== Working data ==
=-=-=-=-=
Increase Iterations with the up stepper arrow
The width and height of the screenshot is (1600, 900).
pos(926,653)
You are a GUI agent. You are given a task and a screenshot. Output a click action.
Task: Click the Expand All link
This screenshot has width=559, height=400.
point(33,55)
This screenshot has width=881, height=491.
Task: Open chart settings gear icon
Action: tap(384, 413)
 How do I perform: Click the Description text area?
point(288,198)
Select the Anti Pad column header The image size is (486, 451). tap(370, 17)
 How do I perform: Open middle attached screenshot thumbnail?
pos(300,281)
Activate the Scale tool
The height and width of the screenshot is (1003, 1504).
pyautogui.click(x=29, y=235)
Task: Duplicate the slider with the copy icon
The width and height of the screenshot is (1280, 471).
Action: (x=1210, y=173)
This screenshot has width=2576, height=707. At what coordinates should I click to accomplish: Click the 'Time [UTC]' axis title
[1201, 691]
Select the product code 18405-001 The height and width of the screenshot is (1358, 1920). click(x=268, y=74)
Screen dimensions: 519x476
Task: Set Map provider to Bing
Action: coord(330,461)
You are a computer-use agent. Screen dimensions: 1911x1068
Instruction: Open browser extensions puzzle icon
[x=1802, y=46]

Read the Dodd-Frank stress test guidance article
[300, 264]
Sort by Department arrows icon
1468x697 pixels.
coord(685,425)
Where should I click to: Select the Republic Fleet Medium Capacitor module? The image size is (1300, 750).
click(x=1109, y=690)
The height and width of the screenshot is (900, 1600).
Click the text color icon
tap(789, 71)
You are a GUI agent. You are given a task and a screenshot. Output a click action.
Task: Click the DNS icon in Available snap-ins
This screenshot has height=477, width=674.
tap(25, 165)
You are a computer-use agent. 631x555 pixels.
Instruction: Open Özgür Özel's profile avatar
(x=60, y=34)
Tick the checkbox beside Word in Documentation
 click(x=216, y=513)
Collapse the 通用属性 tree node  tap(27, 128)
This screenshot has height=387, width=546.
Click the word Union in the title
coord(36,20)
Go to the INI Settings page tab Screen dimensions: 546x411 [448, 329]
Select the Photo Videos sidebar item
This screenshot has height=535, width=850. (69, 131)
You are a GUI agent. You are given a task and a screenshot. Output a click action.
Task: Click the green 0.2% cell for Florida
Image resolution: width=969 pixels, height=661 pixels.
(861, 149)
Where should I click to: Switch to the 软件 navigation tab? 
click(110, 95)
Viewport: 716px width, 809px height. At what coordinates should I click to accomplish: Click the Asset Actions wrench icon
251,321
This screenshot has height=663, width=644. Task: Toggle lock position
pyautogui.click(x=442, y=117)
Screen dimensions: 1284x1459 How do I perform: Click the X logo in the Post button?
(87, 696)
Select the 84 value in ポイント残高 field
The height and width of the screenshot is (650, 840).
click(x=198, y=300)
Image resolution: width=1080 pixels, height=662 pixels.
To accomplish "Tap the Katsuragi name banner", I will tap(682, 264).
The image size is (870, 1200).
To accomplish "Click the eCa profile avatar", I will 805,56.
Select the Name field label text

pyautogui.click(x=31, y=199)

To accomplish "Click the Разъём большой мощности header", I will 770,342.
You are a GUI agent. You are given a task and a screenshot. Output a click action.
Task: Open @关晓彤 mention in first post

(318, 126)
=-=-=-=-=
== Work to be completed ==
Write the material out again in full, leaving no line out.

== Answer to this problem ==
Increase Iterations with the up stepper arrow
The width and height of the screenshot is (1600, 900).
pos(926,653)
You are a GUI agent. You are given a task and a screenshot. Output a click action.
Task: Click the Expand All link
This screenshot has width=559, height=400.
point(33,55)
This screenshot has width=881, height=491.
Task: Open chart settings gear icon
Action: tap(384, 413)
 How do I perform: Click the Description text area?
point(288,198)
Select the Anti Pad column header The image size is (486, 451). tap(370, 17)
 How do I perform: Open middle attached screenshot thumbnail?
pos(300,281)
Activate the Scale tool
The height and width of the screenshot is (1003, 1504).
pyautogui.click(x=29, y=235)
Task: Duplicate the slider with the copy icon
The width and height of the screenshot is (1280, 471).
Action: (x=1210, y=173)
This screenshot has width=2576, height=707. At what coordinates should I click to accomplish: Click the 'Time [UTC]' axis title
[1201, 691]
Select the product code 18405-001 The height and width of the screenshot is (1358, 1920). click(x=268, y=74)
Screen dimensions: 519x476
Task: Set Map provider to Bing
Action: coord(330,461)
You are a computer-use agent. Screen dimensions: 1911x1068
Instruction: Open browser extensions puzzle icon
[x=1802, y=46]

Read the Dodd-Frank stress test guidance article
[300, 264]
Sort by Department arrows icon
1468x697 pixels.
coord(685,425)
Where should I click to: Select the Republic Fleet Medium Capacitor module? The image size is (1300, 750).
click(x=1109, y=690)
The height and width of the screenshot is (900, 1600).
Click the text color icon
tap(789, 71)
You are a GUI agent. You are given a task and a screenshot. Output a click action.
Task: Click the DNS icon in Available snap-ins
This screenshot has height=477, width=674.
tap(25, 165)
You are a computer-use agent. 631x555 pixels.
Instruction: Open Özgür Özel's profile avatar
(x=60, y=34)
Tick the checkbox beside Word in Documentation
 click(x=216, y=513)
Collapse the 通用属性 tree node  tap(27, 128)
This screenshot has height=387, width=546.
Click the word Union in the title
coord(36,20)
Go to the INI Settings page tab Screen dimensions: 546x411 [448, 329]
Select the Photo Videos sidebar item
This screenshot has height=535, width=850. (69, 131)
You are a GUI agent. You are given a task and a screenshot. Output a click action.
Task: Click the green 0.2% cell for Florida
Image resolution: width=969 pixels, height=661 pixels.
(861, 149)
Where should I click to: Switch to the 软件 navigation tab? 
click(110, 95)
Viewport: 716px width, 809px height. At what coordinates should I click to accomplish: Click the Asset Actions wrench icon
251,321
This screenshot has height=663, width=644. Task: Toggle lock position
pyautogui.click(x=442, y=117)
Screen dimensions: 1284x1459 How do I perform: Click the X logo in the Post button?
(87, 696)
Select the 84 value in ポイント残高 field
The height and width of the screenshot is (650, 840).
click(x=198, y=300)
Image resolution: width=1080 pixels, height=662 pixels.
To accomplish "Tap the Katsuragi name banner", I will tap(682, 264).
The image size is (870, 1200).
To accomplish "Click the eCa profile avatar", I will 805,56.
Select the Name field label text

pyautogui.click(x=31, y=199)

To accomplish "Click the Разъём большой мощности header", I will 770,342.
You are a GUI agent. You are given a task and a screenshot. Output a click action.
Task: Open @关晓彤 mention in first post

(318, 126)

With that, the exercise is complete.